Il se présente sous forme d’un modèle d’avis européen, publié au journal officiel de l’Union européenne fixé par un règlement de la commission européenne (Règlement d’exécution (UE) 2015/1986 de la Commission du 11 novembre 2015 établissant les formulaires standard pour la publication d’avis dans la cadre de la passation de marchés publics et abrogeant le règlement d’exécution (UE) n°842/201). L’usage de ce modèle est obligatoire dès lors que le montant estimé du marché atteint les seuils de mise en concurrence européens.
Au cas présent, la communauté de communes avait certes indiqué la nature des prestations par lot dans l’avis d’appel public à la concurrence, en revanche, il n’avait ni précisé les quantités, ni les modalités de financement des lots dans les rubriques dédiées du formulaire.

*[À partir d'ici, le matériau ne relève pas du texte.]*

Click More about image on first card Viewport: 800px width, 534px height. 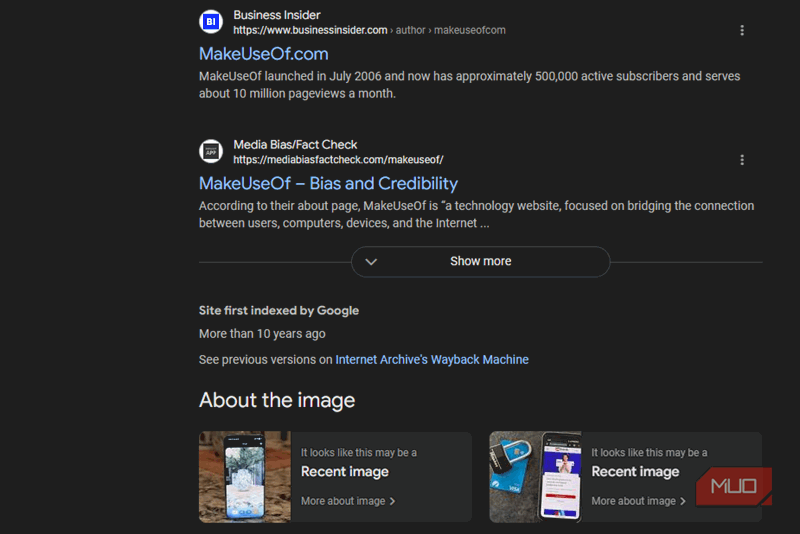tap(342, 501)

La Cour administrative d’appel a considéré que les candidats n’avaient pas été informés de l’étendue et l’ampleur du marché ainsi que des modalités de son financement et conclut que l’acheteur avait manqué à ses obligations de publicité et de mise en concurrence, faute d’avoir précisé ces informations.
Elle ajoute que le règlement de la consultation ne peut pallier à ces insuffisances « dès lors que le règlement de la consultation ne fait pas l’objet des mêmes mesures de publicité que l’avis d’appel public à concurrence et n’a vocation à être remis qu’aux entreprises qui manifestent leur intérêt pour le marché en cause auprès du pouvoir adjudicateur ».
Par ailleurs, profitant d’une erreur matérielle dans les documents de la consultation, l’acheteur a modifié les critères d’attribution annoncés dans l’avis d’appel public à la concurrence. Cette contradiction est de nature à entacher la procédure de passation d’irrégularités. En effet, les informations contenues dans l’avis d’appel public à la concurrence sont intangibles. Un avis rectificatif aurait dû être publié.
En outre, l’acheteur avait prévu un sous-critère relevant du critère technique relatif à la qualité du mémoire. Eu égard à l’absence de précision supplémentaire et la possibilité d’accorder de manière discrétionnaire aux offres des notes dépourvues de valeur objective au regard de leur qualité intrinsèque, un tel critère ne peut être regardé comme suffisamment précis et l’acheteur a commis un manquement.
En revanche, la Cour administrative d’appel a validé la simulation de commandes prévue par l’acheteur pour évaluer le critère du prix, dès lors que cette simulation était bien liée à l’objet du marché. Le choix de la simulation n’avait pas pour effet de privilégier un aspect particulier du marché et le montant des offres proposées par chaque candidat pouvait être reconstitué en recourant à la même simulation. En outre, la Cour précise qu’il s’agissait bel et bien d’une méthode de notation qu’il n’avait pas lieu d’être communiquée aux candidats.
En conclusion, les manquements relevés n’ont pas eu pour effet de conférer aux contrats litigieux un contenu illicite ou d’affecter le consentement des parties. Il en résulte que l’annulation du contrat ne peut être encourue, seulement sa résiliation. Toutefois, le marché ayant été entièrement exécuté, la Cour administrative d’appel a considéré que les conclusions aux fins de résiliation ont perdu leur objet.
La notification d’un référé précontractuel – Conseil d’État, 25 juin 2018, Société hospitalière d’assurances mutuelles, n° 417686.
A compter de la notification d’un référé précontractuel, l’acheteur est tenu de suspendre la signature du contrat. Cette notification peut avoir lieu par le fait du requérant ou du tribunal.
Lorsque la notification s’effectue par voie dématérialisée (fax, courriel, télérecours), la connaissance du recours par l’acheteur est réputée acquise dès la notification par voie dématérialisée, soit sa réception, et à compter de la date de la prise de connaissance effective du recours par l’acheteur.